We predicted that, compared to observing anti-union rhetoric alone, observing CAR would result in significantly lower support for union workers, whether in terms of perceived similarity or perceived deservingness of public support. Moreover, we predicted that, by exerting such effects, CAR would also indirectly reduce public support for laws that strengthen the political and legal power of unions. Indeed, across our four experiments—which involved three different labor unions, each situated within a distinct sector of the economy—our empirical findings overwhelmingly supported these predictions.
We theorized that these effects should occur because CAR, by emphasizing stark differences in compensation, effectively depicts union members as being others—that is, socioeconomically different from regular working people. While the aforementioned empirical findings were consistent with this theory, we sought to dig deeper and examine whether this was, in fact, the mechanism at work. Specifically, we drew upon research in political psychology to also measure respondents’ sense of “worker identity.” Individuals with high values of “worker identity” can be said to place a great deal of personal importance upon being a working person. As we state in the article:
One method for determining whether class rhetoric…is doing the ‘work’ of the CAR treatment is to assess whether the effect of the CAR treatment is conditional upon the extent to which respondents identify as a ‘working person’. If our theory is correct, those most susceptible to the putative ‘otherizing’ effects of CAR toward union workers will be respondents who identify strongly as a working person.

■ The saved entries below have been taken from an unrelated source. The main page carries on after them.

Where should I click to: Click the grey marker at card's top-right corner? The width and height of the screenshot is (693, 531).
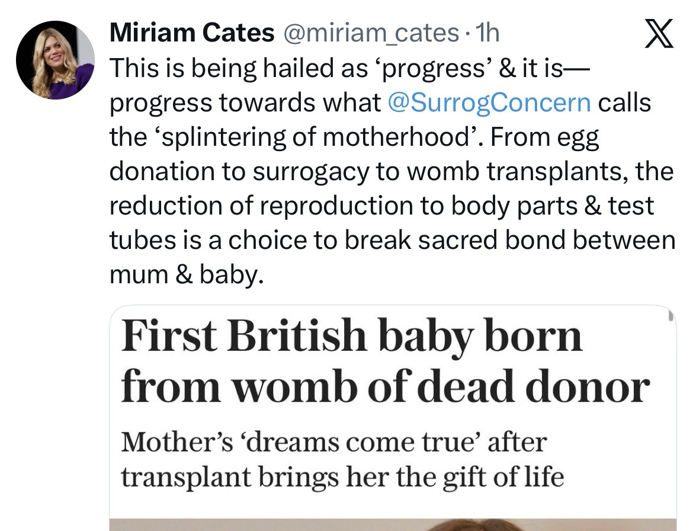671,316
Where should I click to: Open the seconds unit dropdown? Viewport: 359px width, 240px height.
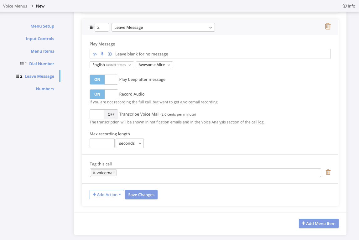[x=130, y=143]
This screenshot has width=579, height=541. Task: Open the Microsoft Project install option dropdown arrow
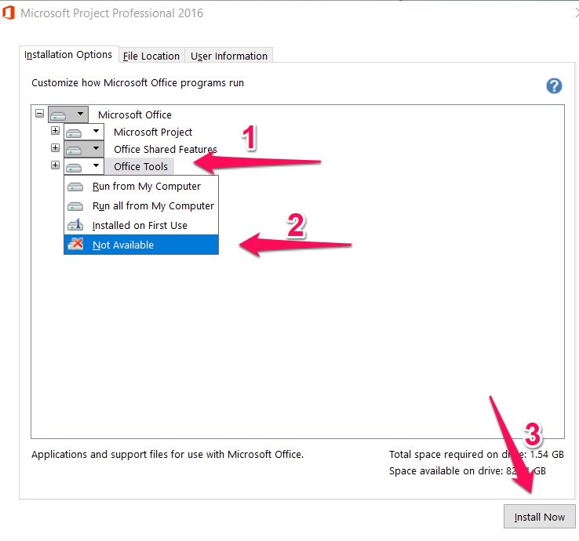click(96, 133)
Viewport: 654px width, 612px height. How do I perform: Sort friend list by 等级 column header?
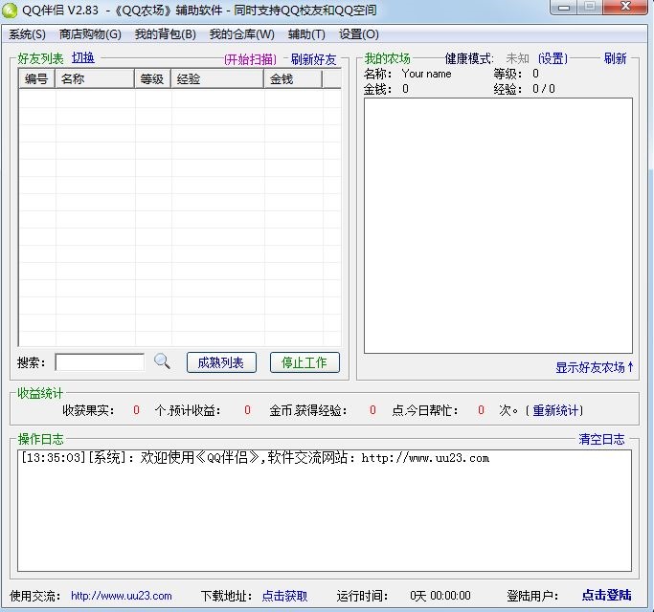point(152,80)
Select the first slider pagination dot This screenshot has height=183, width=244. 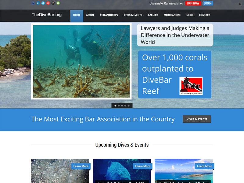point(116,106)
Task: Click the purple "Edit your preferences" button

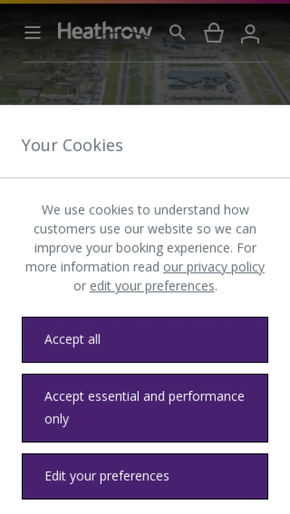Action: coord(145,476)
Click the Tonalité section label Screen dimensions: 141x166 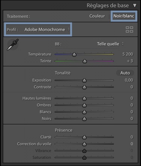pyautogui.click(x=63, y=73)
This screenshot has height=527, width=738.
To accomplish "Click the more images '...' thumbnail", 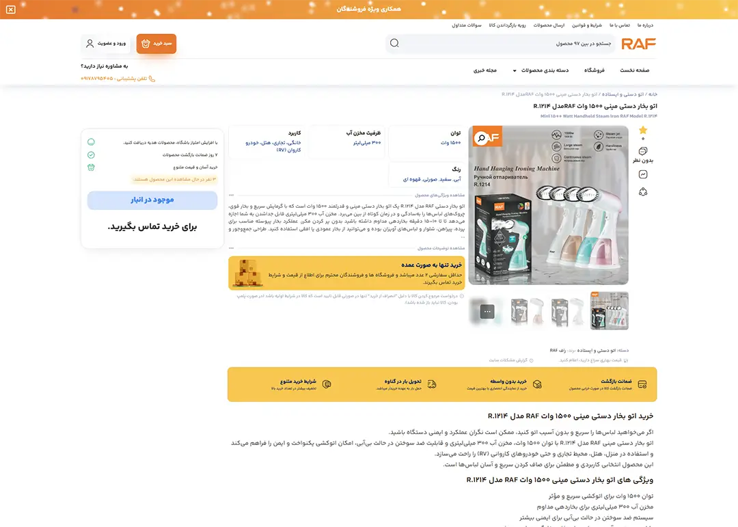I will point(487,311).
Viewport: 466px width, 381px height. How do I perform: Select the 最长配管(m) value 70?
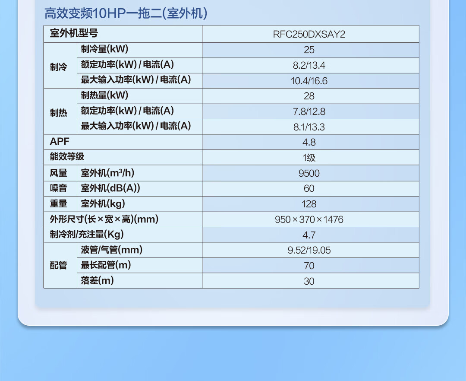(x=309, y=266)
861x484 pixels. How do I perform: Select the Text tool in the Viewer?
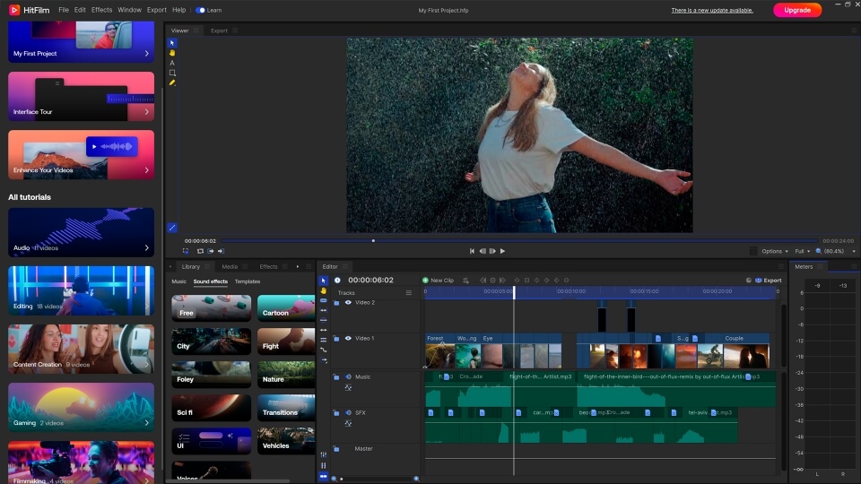(172, 63)
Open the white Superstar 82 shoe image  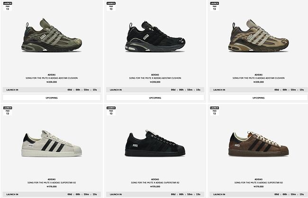tap(52, 144)
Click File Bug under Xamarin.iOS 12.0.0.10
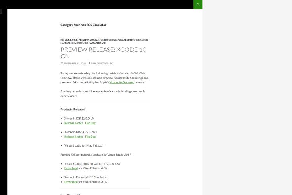This screenshot has width=292, height=195. click(x=90, y=123)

This latter set of analyses proved to be especially illuminating. Whereas, in the control and opposition conditions, worker identity tended to be positively related to support for unions, this relationship was often either nullified or reversed in the CAR condition. Such results indicate that non-union working-class individuals, while generally in political solidarity with union workers, may be particularly susceptible to rhetoric that depicts union members as overpaid and unwilling to work unless they receive even greater compensation. Workers, in other words, may only identify with and support union workers when they perceive the latter to be in the same economic “boat,” so to speak. Class-based anti-union rhetoric, it would seem, is capable of dramatically altering that perception.

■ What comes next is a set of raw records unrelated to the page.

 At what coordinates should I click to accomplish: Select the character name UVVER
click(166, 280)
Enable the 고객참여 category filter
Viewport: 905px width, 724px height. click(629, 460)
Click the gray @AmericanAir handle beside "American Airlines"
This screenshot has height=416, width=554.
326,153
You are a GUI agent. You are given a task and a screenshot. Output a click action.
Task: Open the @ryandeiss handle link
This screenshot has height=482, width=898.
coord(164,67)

Both in its research design and in identifying CAR as a unique, topical phenomenon, we believe the article meaningfully advances the scholarly literature on anti-union rhetoric in the United States. Nevertheless, as we note in the article, we are confident that much room exists for future research. Namely, we believe that such socio-economic cues can be used in rhetoric directed against other prominent groups as well (e.g., racial and ethnic groups), not just labor unions. Also, our study in no way means to imply that the phenomenon of CAR exists only in the United States—indeed, we cite specific examples of CAR being used in mass media in several other countries. Finally, insofar as such rhetoric can potentially be employed as a “divide and conquer” strategy against groups that, under normal circumstances, coexist in political alignment, we sincerely hope that our article might serve as a useful starting point for researchers interested in studying media, rhetoric, and group politics.